TI plans 500–750 crore fresh investment in TI Clean Mobility

TI plans 500–750 crore fresh investment in TI Clean Mobility

TI plans 500–750 crore fresh investment in TI Clean Mobility
Tube Investments of India plans to invest 500–750 crore more in its EV arm, TI Clean Mobility, to scale operations and move towards break-even. The company aims to improve costs, expand distribution, and accelerate product development across EV segments.

 

Tube Investments of India (TII), the engineering flagship of the Murugappa Group, has announced plans to invest an additional ₹500–750 crore in its electric vehicle subsidiary, TI Clean Mobility, as it looks to scale up operations and move towards break-even despite initial delays and losses. The company has already invested around 750 crore in its EV business so far.

Speaking during the company’s Q3 FY26 earnings call, Vellayan Subbiah, Vice Chairman of Tube Investments, said that manufacturing capacity has now been established and early positive signs are emerging across several newly launched products. He added that this is the right time to double down on the EV business.

The proposed investment will be directed towards improving cost competitiveness, expanding the distribution network, and accelerating product development.

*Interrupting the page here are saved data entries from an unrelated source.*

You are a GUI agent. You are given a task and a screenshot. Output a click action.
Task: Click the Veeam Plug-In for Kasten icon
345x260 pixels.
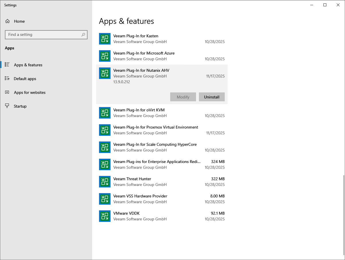tap(105, 39)
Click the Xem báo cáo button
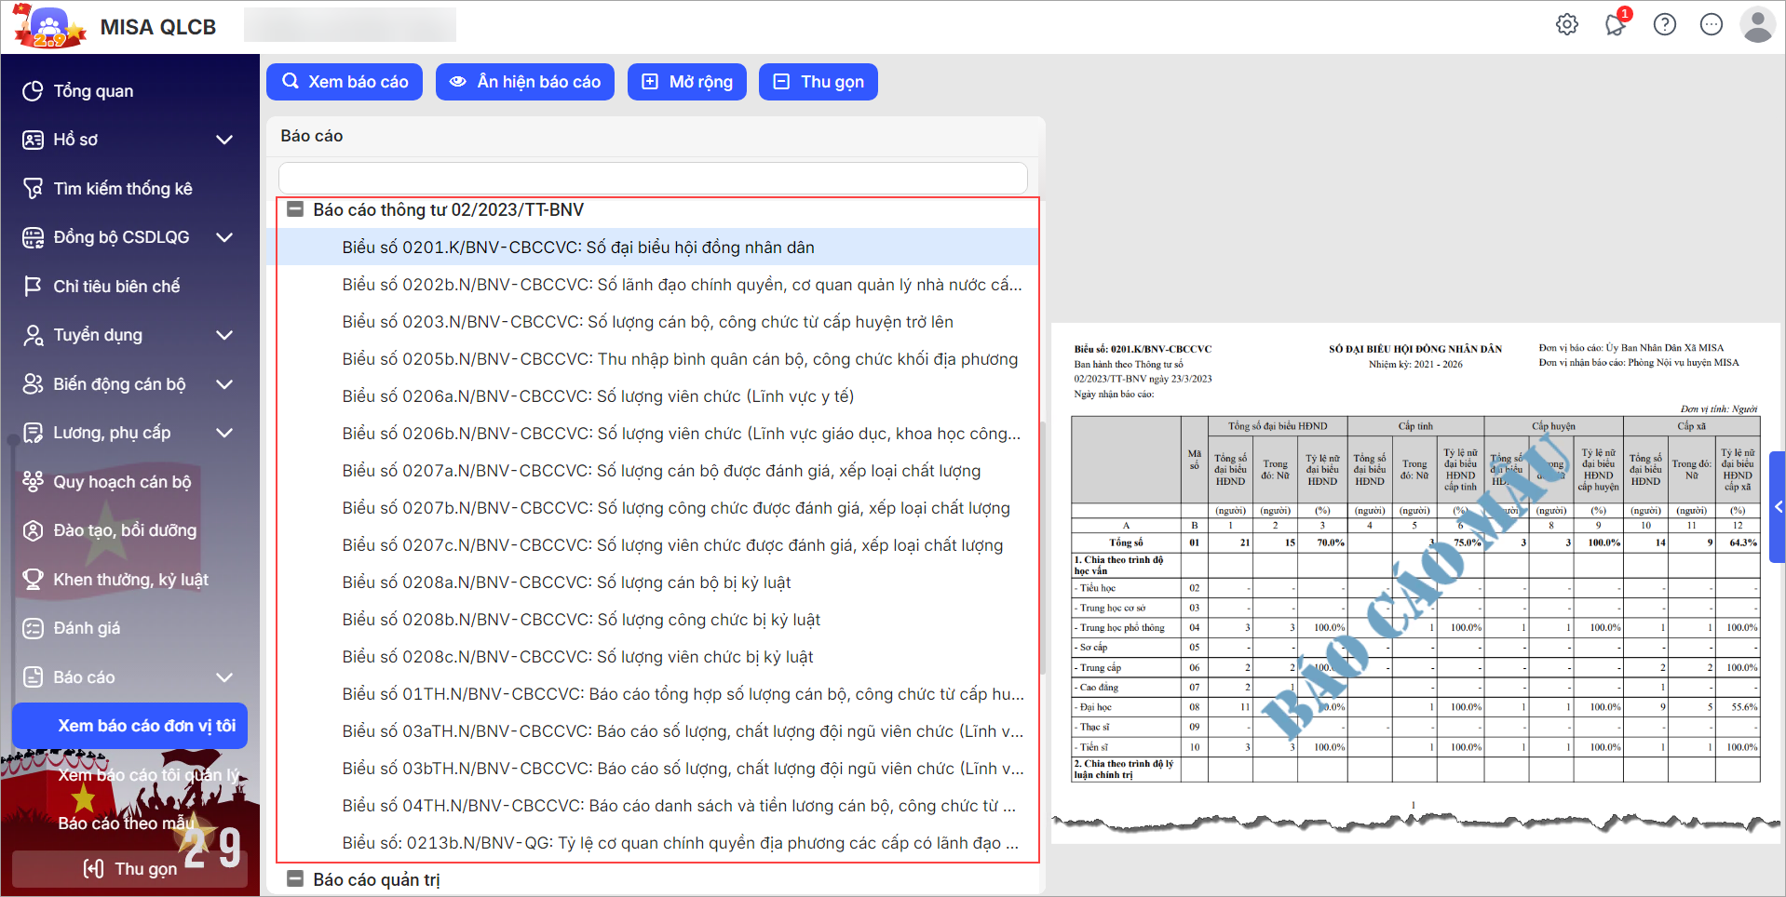This screenshot has width=1786, height=897. pyautogui.click(x=345, y=82)
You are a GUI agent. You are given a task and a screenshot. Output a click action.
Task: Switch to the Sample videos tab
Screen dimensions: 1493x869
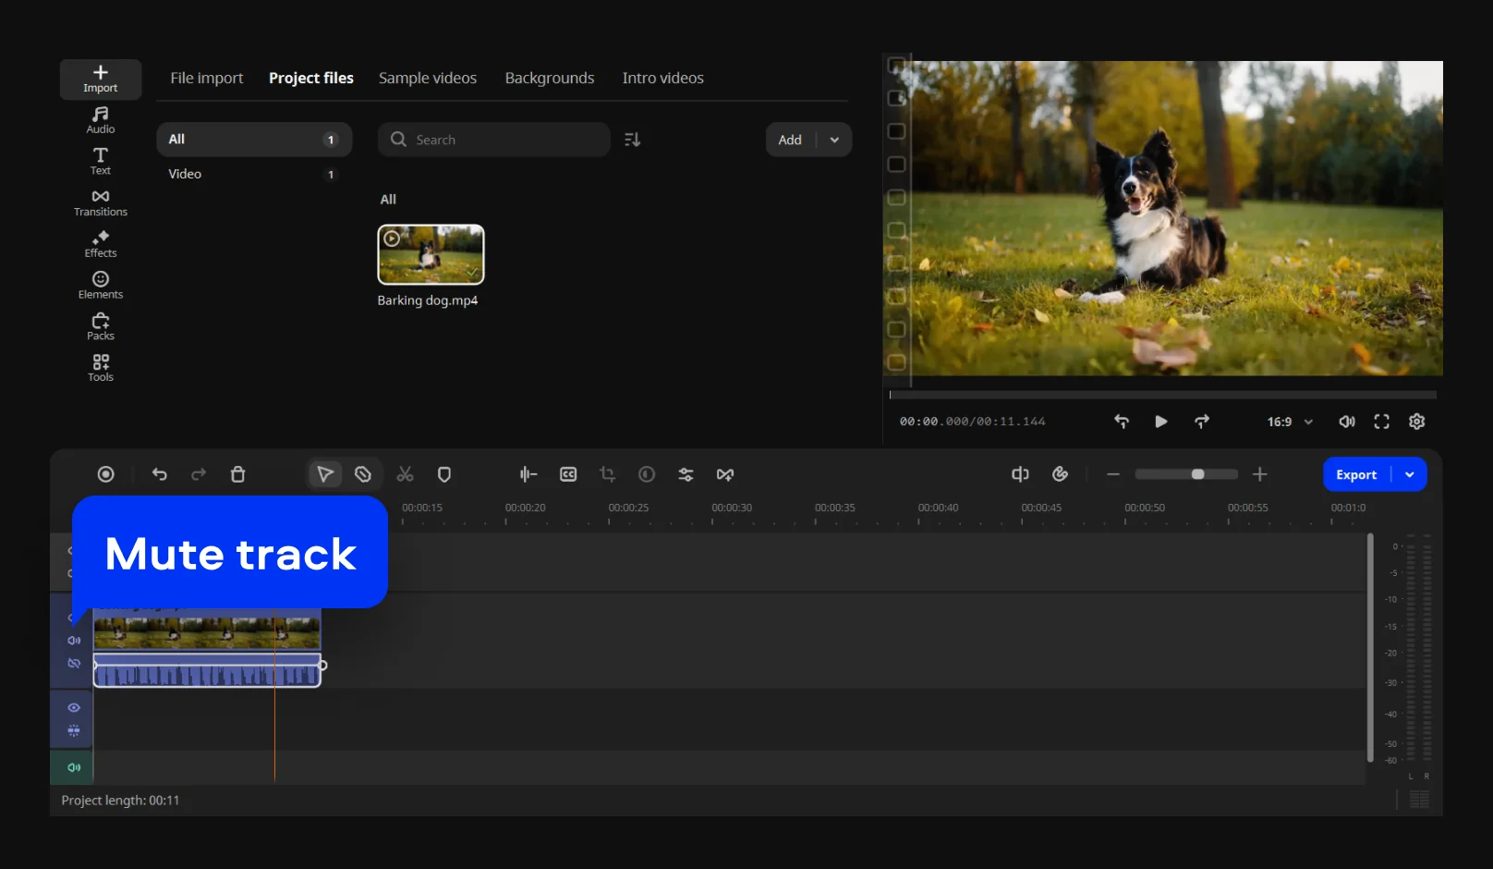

Management is targeting EBITDA and cash flow break-even as the first milestone, before progressing towards sustainable profitability. The EV business reported a loss of ₹164.31 crore in the December 2025 quarter.

While acknowledging that scaling up the EV business is taking longer than initially expected, the management reiterated its long-term commitment, citing strong growth potential and a gradual shift from internal combustion engine (ICE) vehicles to electric mobility across its target segments.

TI Clean Mobility currently operates across four EV segments—electric three-wheelers, small commercial vehicles (SCVs), medium and heavy commercial vehicles (M&HCVs), and electric tractors. According to the management, heavy trucks and three-wheelers are expected to achieve break-even first, followed by SCVs and tractors.

During the December quarter, the company sold 1,816 electric three-wheelers, 301 electric SCVs, 56 electric heavy trucks, and 29 electric tractors. In the electric heavy truck segment, TI Clean Mobility said it holds a market share of over 40 per cent and is developing segment-specific use cases, such as cement logistics, to drive adoption.

In the electric three-wheeler segment, the company has built a dealership network of 117 outlets, covering around 65–70 per cent of the industry’s total addressable market. However, competition has intensified with established players such as Mahindra and Piaggio. To strengthen its position, the company is focusing on reducing bill-of-materials (BOM) costs, deepening dealer engagement, and launching products in key power categories.

TI Clean Mobility is also witnessing encouraging traction in the electric small commercial vehicle segment, where market adoption remains at an early stage. In the heavy commercial vehicle space, the company is targeting specific industry verticals such as cement and logistics by developing tailored solutions aligned with customer requirements.